• _Brief_: For this exercise, return all the data exactly as it stands.

(Material to process Opens)

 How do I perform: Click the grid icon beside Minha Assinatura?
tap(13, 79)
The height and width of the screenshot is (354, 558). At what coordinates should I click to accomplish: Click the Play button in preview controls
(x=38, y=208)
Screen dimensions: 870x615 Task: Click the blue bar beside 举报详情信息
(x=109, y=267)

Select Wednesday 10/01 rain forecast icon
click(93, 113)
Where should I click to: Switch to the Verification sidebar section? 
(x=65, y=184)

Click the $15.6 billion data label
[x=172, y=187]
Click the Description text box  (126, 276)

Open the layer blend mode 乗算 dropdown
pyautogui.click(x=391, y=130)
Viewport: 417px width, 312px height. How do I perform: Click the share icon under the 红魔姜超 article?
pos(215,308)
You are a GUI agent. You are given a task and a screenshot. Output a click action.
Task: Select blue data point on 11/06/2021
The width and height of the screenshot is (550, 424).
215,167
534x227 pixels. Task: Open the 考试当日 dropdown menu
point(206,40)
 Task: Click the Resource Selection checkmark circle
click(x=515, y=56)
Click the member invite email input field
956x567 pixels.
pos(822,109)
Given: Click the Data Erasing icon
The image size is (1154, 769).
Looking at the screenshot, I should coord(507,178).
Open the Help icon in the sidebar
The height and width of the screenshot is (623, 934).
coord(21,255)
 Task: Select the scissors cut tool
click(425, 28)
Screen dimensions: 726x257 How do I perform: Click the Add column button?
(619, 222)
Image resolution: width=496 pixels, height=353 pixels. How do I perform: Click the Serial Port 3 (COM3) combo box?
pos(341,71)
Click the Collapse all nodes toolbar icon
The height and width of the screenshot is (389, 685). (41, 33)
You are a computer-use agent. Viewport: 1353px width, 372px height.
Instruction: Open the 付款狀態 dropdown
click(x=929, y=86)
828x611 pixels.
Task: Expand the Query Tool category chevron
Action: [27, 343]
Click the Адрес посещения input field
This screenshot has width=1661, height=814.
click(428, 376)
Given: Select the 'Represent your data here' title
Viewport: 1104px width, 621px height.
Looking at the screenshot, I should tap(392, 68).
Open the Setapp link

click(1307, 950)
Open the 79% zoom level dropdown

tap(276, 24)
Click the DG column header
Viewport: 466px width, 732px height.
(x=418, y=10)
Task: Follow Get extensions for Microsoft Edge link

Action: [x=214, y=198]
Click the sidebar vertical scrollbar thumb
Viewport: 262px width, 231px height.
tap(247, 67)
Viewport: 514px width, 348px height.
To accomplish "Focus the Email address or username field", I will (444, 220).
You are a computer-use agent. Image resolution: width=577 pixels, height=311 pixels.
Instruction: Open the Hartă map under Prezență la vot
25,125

(Material to process Closes)

• _Solution for this problem_:
 How do I perform: Click the grid icon beside Minha Assinatura?
tap(13, 79)
The height and width of the screenshot is (354, 558). At what coordinates should I click to accomplish: Click the Play button in preview controls
(x=38, y=208)
Screen dimensions: 870x615 Task: Click the blue bar beside 举报详情信息
(x=109, y=267)

Select Wednesday 10/01 rain forecast icon
click(93, 113)
Where should I click to: Switch to the Verification sidebar section? 
(x=65, y=184)

Click the $15.6 billion data label
[x=172, y=187]
Click the Description text box  (126, 276)

Open the layer blend mode 乗算 dropdown
pyautogui.click(x=391, y=130)
Viewport: 417px width, 312px height. How do I perform: Click the share icon under the 红魔姜超 article?
pos(215,308)
You are a GUI agent. You are given a task and a screenshot. Output a click action.
Task: Select blue data point on 11/06/2021
The width and height of the screenshot is (550, 424).
215,167
534x227 pixels. Task: Open the 考试当日 dropdown menu
point(206,40)
 Task: Click the Resource Selection checkmark circle
click(x=515, y=56)
Click the member invite email input field
956x567 pixels.
pos(822,109)
Given: Click the Data Erasing icon
The image size is (1154, 769).
Looking at the screenshot, I should coord(507,178).
Open the Help icon in the sidebar
The height and width of the screenshot is (623, 934).
coord(21,255)
 Task: Select the scissors cut tool
click(425, 28)
Screen dimensions: 726x257 How do I perform: Click the Add column button?
(619, 222)
Image resolution: width=496 pixels, height=353 pixels. How do I perform: Click the Serial Port 3 (COM3) combo box?
pos(341,71)
Click the Collapse all nodes toolbar icon
The height and width of the screenshot is (389, 685). (41, 33)
You are a computer-use agent. Viewport: 1353px width, 372px height.
Instruction: Open the 付款狀態 dropdown
click(x=929, y=86)
828x611 pixels.
Task: Expand the Query Tool category chevron
Action: [27, 343]
Click the Адрес посещения input field
This screenshot has width=1661, height=814.
click(428, 376)
Given: Select the 'Represent your data here' title
Viewport: 1104px width, 621px height.
Looking at the screenshot, I should tap(392, 68).
Open the Setapp link

click(1307, 950)
Open the 79% zoom level dropdown

tap(276, 24)
Click the DG column header
Viewport: 466px width, 732px height.
(x=418, y=10)
Task: Follow Get extensions for Microsoft Edge link

Action: [x=214, y=198]
Click the sidebar vertical scrollbar thumb
Viewport: 262px width, 231px height.
tap(247, 67)
Viewport: 514px width, 348px height.
To accomplish "Focus the Email address or username field", I will (444, 220).
You are a computer-use agent. Image resolution: width=577 pixels, height=311 pixels.
Instruction: Open the Hartă map under Prezență la vot
25,125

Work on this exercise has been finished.